Bounds for maximal blowup contained in graph

Question

In my homework, I'm asked to prove the following: By denoting $b_n(r,\epsilon)$ - the largest integer $b$ so that any graph with $(1-\frac{1}{r} +\epsilon)\frac{n^2}{2}$ edges, contains a $b$-blowup of $K_{r+1}$ (meaning, that it contains a complete $r+1$-partite graph, with $b$ vertices in each partition). I need to show that $b_n(1,\epsilon)=\Theta\left(\frac{\log n}{\log(1/\epsilon)}\right)$ and that $b_n(2,\epsilon)=O\left(\frac{\log n}{\log(1/\epsilon)}\right)$.

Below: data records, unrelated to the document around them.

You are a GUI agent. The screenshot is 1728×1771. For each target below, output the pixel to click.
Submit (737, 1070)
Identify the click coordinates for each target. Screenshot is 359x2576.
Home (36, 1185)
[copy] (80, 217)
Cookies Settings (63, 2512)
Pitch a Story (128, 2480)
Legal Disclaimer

First, I'm not sure how to show either the lower bound, or the upper bound. For the first part, I know that $ex(n; K_{b,b}) \geq c\binom{n}{2}^{1-\frac{1}{t+1}}$ and $ex(n; K_{b,b}) \leq cb^{\frac{1}{b}}n^{2-\frac{1}{b}}$ and I think that for one of the bounds I need to combine one of those inequalities, with the fact that for $\epsilon\binom{n}{2}$ there is a bipartite graph.

I'll appreciate any light you can shed on the subject.

Thanks in advance.

Answer 1

I have a feeling we are in the same class. If I understand correctly, we defined a b-blowup to be an addition of b vertices to each original vertex, and each of the new ones is connected only to the neighbors of the original vertex. So a b blowup of K_(2) is the graph K_(1,b) and not K_(b,b).

Answer 2

Your definition is correct and I managed to sovle the problem now using the bounds you posted. Just take them and "ask" for which values of b are the bounds achieved, i.e when is ex(n;Kb,b)≥c(n^2)1−1t+1 > ϵn^22.